**Task description:** In the review below, what does Daenerys demand from the Spice King?

**Text passage:**

It's a mistake that Theon makes as well, seeing Osha as something wild, a dog, a "kitchen slut," rather than a threat. By seducing Theon and going after his own base, animal instincts, she gains mastery over the "prince," using the opportunity to lead Bran, Rickon (Art Parkinson), Hoder, and the direwolves to safety. Clearly, Taylor meant for us to think that Osha had gone to the other side and was engaged in some self-preservation, but her misdirection here concealed Osha's true plan: escape. She trusted in the predictions contained in Bran's dream and the death of Ser Rodrik completed the prophecy therein. But Bran's connection to these dreams, to the three-eyed raven, signal something wild in themselves, something that Osha can't leave behind with Theon. And so this makeshift band of survivors slips out beyond the walls of Winterfell.

Just as magic seems to be creeping back into the world, so too is a wildness as well: the unpredictable, uncontrollable nature of several characters is commented on as well as a connection to something old and wild and unbreakable. Dragons have returned, a boy sees through the eyes of a direwolf, a red woman conjures shadows from her womb.

Qhorin's words to Jon that his death will matter little to the southerners on the other side of the wall--that he'll die a bastard and no one will even know his name--are significant. Their responsibility to protect the realm comes first before everything, even their lives, but they shouldn't give those away so freely either. It's their swords and shields that create the fragile sense of civilization of society; their sacrifice ensures the safety of so many others. Which makes it all the more heartbreaking when that shell is broken.

On the other side of the sea, Daenerys (Emilia Clarke) offers her own wildness to the Spice King (Nicholas Blane), demanding a fleet of ships so that she can "retake" the Iron Throne. The Spice King is clearly being set up here--haughty and rude, outspoken and predatory--as the culprit in the theft of Daenerys' dragons and the murder of poor Irri (Amrita Acharia), a storyline that doesn't appear in the books at all. But I'm not so sure that he's behind it. Rather, I think he's a red herring, the obvious choice for being the mastermind behind the theft of the three dragons... and that the Undying are behind it instead.

Whether I'm reading too much into things remains to be seen, but I hope that, regardless, the Spice King gets his comeuppance, though I will miss his imperiousness ("This one has a talent for drama"). Instead, he or someone else has awakened the dragon, prompting Daenerys to go into "fire and blood" mode and smite her enemies. Her own abilities--that of precognitive visions and invulnerability to fire--separate her from being a mere human or a "little princess." She too is as wild and untamable as her dragons. And just as deadly.

**Given material:**
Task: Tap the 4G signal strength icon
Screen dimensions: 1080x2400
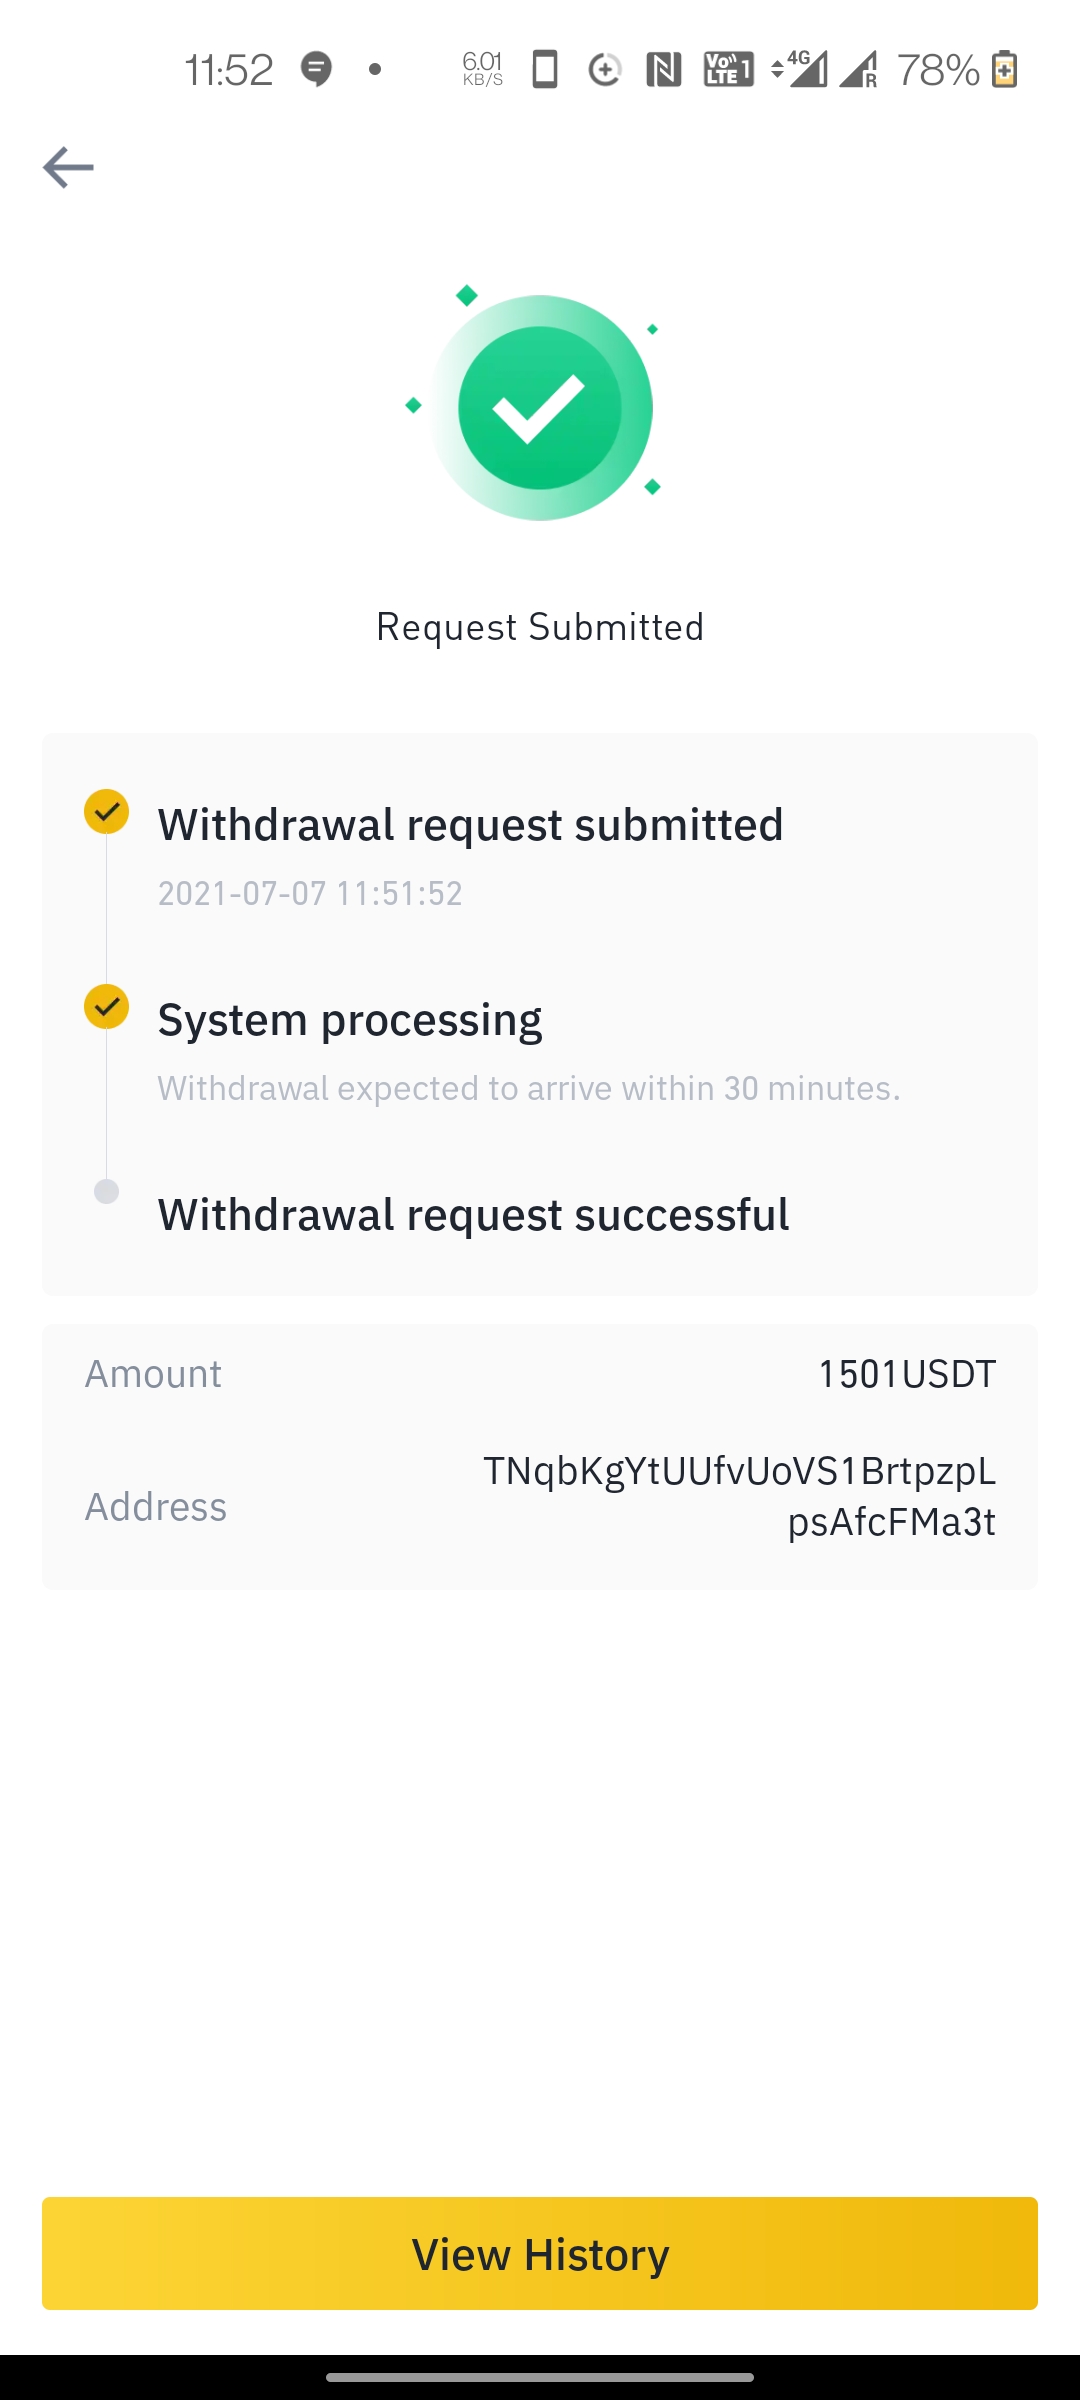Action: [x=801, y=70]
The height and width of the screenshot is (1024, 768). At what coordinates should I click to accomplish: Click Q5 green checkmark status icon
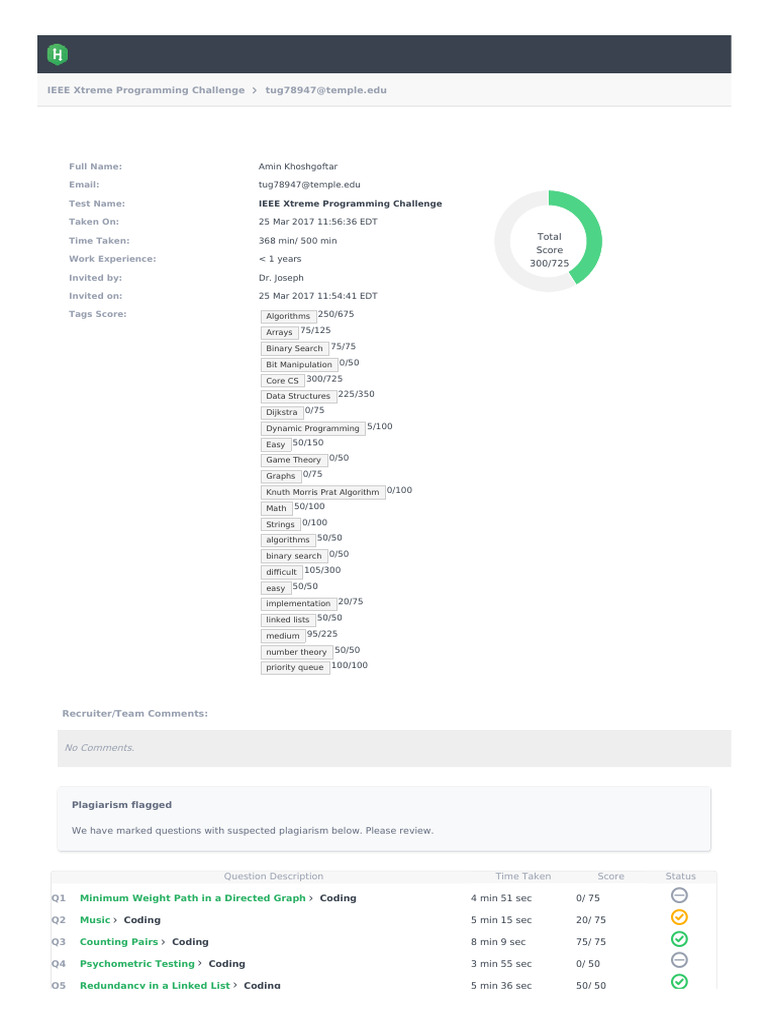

**Task answer:** A fleet of ships, so that she can "retake" the Iron Throne.